What you are asked to do:
Read the records and write them out again exactly.

The records:

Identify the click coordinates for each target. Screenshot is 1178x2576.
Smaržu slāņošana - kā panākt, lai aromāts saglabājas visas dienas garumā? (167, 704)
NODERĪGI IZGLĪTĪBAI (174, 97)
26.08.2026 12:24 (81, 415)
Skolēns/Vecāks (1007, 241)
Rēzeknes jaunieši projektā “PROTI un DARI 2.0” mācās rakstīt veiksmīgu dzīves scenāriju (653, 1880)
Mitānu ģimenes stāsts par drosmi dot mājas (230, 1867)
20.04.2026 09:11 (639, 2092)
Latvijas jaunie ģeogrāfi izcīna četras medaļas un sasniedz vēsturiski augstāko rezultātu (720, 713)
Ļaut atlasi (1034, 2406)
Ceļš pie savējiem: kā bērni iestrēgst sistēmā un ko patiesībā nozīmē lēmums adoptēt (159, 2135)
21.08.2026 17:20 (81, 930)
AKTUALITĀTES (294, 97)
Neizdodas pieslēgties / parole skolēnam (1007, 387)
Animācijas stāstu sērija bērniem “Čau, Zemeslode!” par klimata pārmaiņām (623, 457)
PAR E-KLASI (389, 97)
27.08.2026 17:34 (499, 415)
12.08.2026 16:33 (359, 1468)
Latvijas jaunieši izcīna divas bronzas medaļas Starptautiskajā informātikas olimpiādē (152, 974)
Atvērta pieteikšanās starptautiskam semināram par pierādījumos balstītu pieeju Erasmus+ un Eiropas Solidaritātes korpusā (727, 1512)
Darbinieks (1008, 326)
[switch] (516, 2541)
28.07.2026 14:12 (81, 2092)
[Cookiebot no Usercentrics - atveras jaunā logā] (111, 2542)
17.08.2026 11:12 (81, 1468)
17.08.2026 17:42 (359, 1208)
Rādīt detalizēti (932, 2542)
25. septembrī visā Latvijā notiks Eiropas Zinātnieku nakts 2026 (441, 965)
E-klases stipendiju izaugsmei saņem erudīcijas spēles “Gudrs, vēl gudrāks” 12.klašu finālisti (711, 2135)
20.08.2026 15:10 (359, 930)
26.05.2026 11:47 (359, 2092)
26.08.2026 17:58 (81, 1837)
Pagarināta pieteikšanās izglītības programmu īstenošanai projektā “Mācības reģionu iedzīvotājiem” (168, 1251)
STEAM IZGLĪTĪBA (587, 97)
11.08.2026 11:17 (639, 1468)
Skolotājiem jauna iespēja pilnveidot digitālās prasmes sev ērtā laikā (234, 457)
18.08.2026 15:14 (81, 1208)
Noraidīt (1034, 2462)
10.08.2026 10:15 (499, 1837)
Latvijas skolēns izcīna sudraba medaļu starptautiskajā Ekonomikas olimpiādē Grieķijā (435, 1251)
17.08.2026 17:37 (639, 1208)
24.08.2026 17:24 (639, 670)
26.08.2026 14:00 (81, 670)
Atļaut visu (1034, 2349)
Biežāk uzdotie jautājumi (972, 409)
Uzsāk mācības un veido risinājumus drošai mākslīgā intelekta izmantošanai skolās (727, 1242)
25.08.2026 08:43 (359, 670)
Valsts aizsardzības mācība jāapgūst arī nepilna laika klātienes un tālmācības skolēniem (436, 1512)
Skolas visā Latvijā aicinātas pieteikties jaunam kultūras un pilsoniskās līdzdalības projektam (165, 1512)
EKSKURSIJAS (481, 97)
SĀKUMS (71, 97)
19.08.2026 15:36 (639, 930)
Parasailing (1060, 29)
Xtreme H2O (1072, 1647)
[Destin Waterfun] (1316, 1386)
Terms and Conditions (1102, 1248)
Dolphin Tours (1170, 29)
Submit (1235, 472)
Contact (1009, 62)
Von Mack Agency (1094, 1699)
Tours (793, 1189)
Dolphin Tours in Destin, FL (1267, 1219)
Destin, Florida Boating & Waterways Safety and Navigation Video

Task solution:
Identify the click coordinates for each target. Screenshot is 1178x2576.
Smaržu slāņošana - kā panākt, lai aromāts saglabājas visas dienas garumā? (167, 704)
NODERĪGI IZGLĪTĪBAI (174, 97)
26.08.2026 12:24 (81, 415)
Skolēns/Vecāks (1007, 241)
Rēzeknes jaunieši projektā “PROTI un DARI 2.0” mācās rakstīt veiksmīgu dzīves scenāriju (653, 1880)
Mitānu ģimenes stāsts par drosmi dot mājas (230, 1867)
20.04.2026 09:11 (639, 2092)
Latvijas jaunie ģeogrāfi izcīna četras medaļas un sasniedz vēsturiski augstāko rezultātu (720, 713)
Ļaut atlasi (1034, 2406)
Ceļš pie savējiem: kā bērni iestrēgst sistēmā un ko patiesībā nozīmē lēmums adoptēt (159, 2135)
21.08.2026 17:20 (81, 930)
AKTUALITĀTES (294, 97)
Neizdodas pieslēgties / parole skolēnam (1007, 387)
Animācijas stāstu sērija bērniem “Čau, Zemeslode!” par klimata pārmaiņām (623, 457)
PAR E-KLASI (389, 97)
27.08.2026 17:34 (499, 415)
12.08.2026 16:33 (359, 1468)
Latvijas jaunieši izcīna divas bronzas medaļas Starptautiskajā informātikas olimpiādē (152, 974)
Atvērta pieteikšanās starptautiskam semināram par pierādījumos balstītu pieeju Erasmus+ un Eiropas Solidaritātes korpusā (727, 1512)
Darbinieks (1008, 326)
[switch] (516, 2541)
28.07.2026 14:12 (81, 2092)
[Cookiebot no Usercentrics - atveras jaunā logā] (111, 2542)
17.08.2026 11:12 (81, 1468)
17.08.2026 17:42 (359, 1208)
Rādīt detalizēti (932, 2542)
25. septembrī visā Latvijā notiks Eiropas Zinātnieku nakts 2026 (441, 965)
E-klases stipendiju izaugsmei saņem erudīcijas spēles “Gudrs, vēl gudrāks” 12.klašu finālisti (711, 2135)
20.08.2026 15:10 (359, 930)
26.05.2026 11:47 (359, 2092)
26.08.2026 17:58 (81, 1837)
Pagarināta pieteikšanās izglītības programmu īstenošanai projektā “Mācības reģionu iedzīvotājiem” (168, 1251)
STEAM IZGLĪTĪBA (587, 97)
11.08.2026 11:17 (639, 1468)
Skolotājiem jauna iespēja pilnveidot digitālās prasmes sev ērtā laikā (234, 457)
18.08.2026 15:14 (81, 1208)
Noraidīt (1034, 2462)
10.08.2026 10:15 (499, 1837)
Latvijas skolēns izcīna sudraba medaļu starptautiskajā Ekonomikas olimpiādē Grieķijā (435, 1251)
17.08.2026 17:37 (639, 1208)
24.08.2026 17:24 (639, 670)
26.08.2026 14:00 (81, 670)
Atļaut visu (1034, 2349)
Biežāk uzdotie jautājumi (972, 409)
Uzsāk mācības un veido risinājumus drošai mākslīgā intelekta izmantošanai skolās (727, 1242)
25.08.2026 08:43 (359, 670)
Valsts aizsardzības mācība jāapgūst arī nepilna laika klātienes un tālmācības skolēniem (436, 1512)
Skolas visā Latvijā aicinātas pieteikties jaunam kultūras un pilsoniskās līdzdalības projektam (165, 1512)
EKSKURSIJAS (481, 97)
SĀKUMS (71, 97)
19.08.2026 15:36 (639, 930)
Parasailing (1060, 29)
Xtreme H2O (1072, 1647)
[Destin Waterfun] (1316, 1386)
Terms and Conditions (1102, 1248)
Dolphin Tours (1170, 29)
Submit (1235, 472)
Contact (1009, 62)
Von Mack Agency (1094, 1699)
Tours (793, 1189)
Dolphin Tours in Destin, FL (1267, 1219)
Destin, Florida Boating & Waterways Safety and Navigation Video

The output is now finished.